Afastamentos por Síndrome do Túnel do Carpo crescem e especialista alerta para os sinais do problema nas mãos

MEDICO ORTOPEDISTA ANDRE PIRES DA CLIFOR OLINDA CREDITO JULIA NASCIMENTO HORIZONTAL

Dormência nas mãos, formigamento, sensação de choque e dores que costumam piorar durante a noite ou ao acordar estão entre os principais sinais da Síndrome do Túnel do Carpo (STC), condição que afeta milhares de brasileiros e pode comprometer desde tarefas simples do cotidiano até a capacidade de trabalho. Dados da Previdência Social mostram o impacto crescente da doença. Em 2024, foram concedidos 35.309 benefícios por incapacidade temporária relacionados à síndrome. Já em 2025, esse número subiu para 44.270 afastamentos, um aumento de 25%. A estimativa é de que a síndrome atinja entre 3% e 6% da população adulta mundial, com prevalência significativamente maior entre as mulheres.

O ortopedista André Pires, especialista em cirurgia da mão da Clifor Olinda, explica a síndrome. “O problema ocorre quando o nervo mediano sofre compressão ao atravessar uma estrutura estreita localizada no punho, conhecida como túnel do carpo. Esse nervo é responsável por parte da sensibilidade e dos movimentos da mão. Quando há compressão, o paciente começa a perceber dormência, formigamento e dor, principalmente nos dedos. Em alguns casos, os sintomas podem irradiar para o antebraço”, explica.

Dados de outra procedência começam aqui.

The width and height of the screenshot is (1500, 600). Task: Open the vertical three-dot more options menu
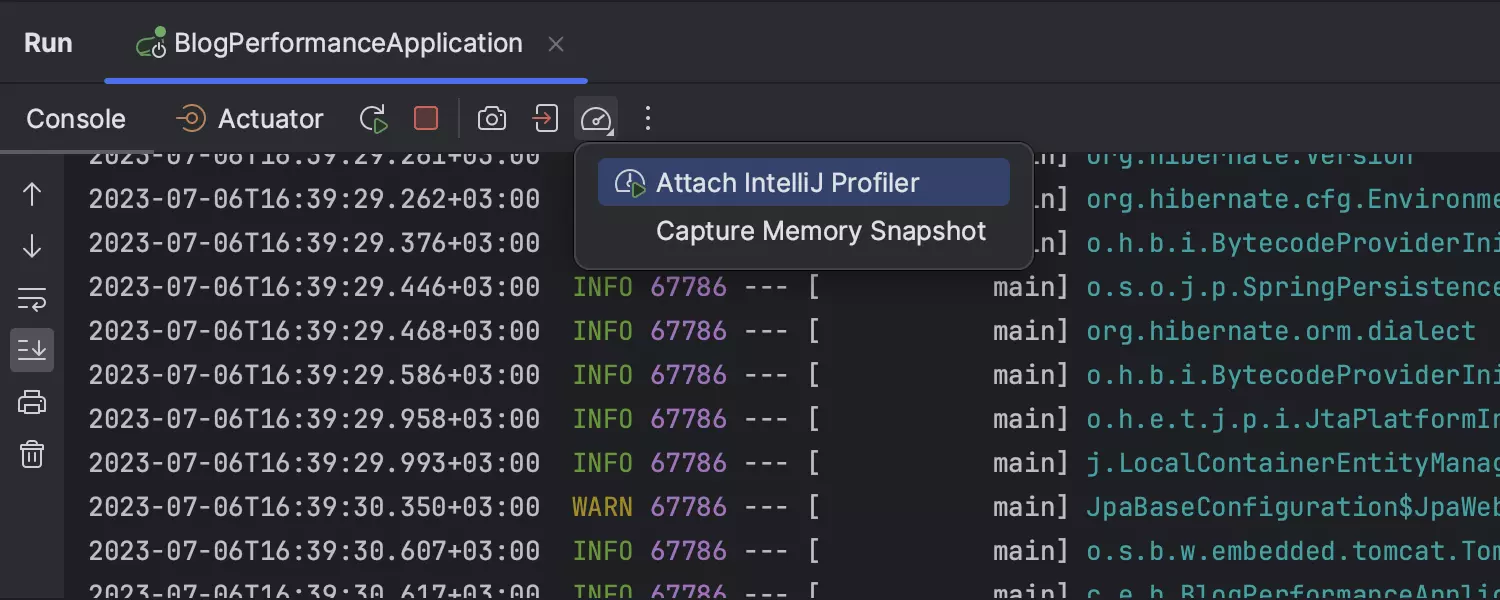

O especialista destaca que os sintomas geralmente surgem de forma gradual e tendem a piorar ao longo do tempo quando não há tratamento adequado. “Muitas pessoas inicialmente acordam durante a madrugada com a mão amortecida ou com sensação de choque. Com a progressão da síndrome, podem surgir perda de força, dificuldade para segurar objetos e comprometimento dos movimentos finos”, afirma.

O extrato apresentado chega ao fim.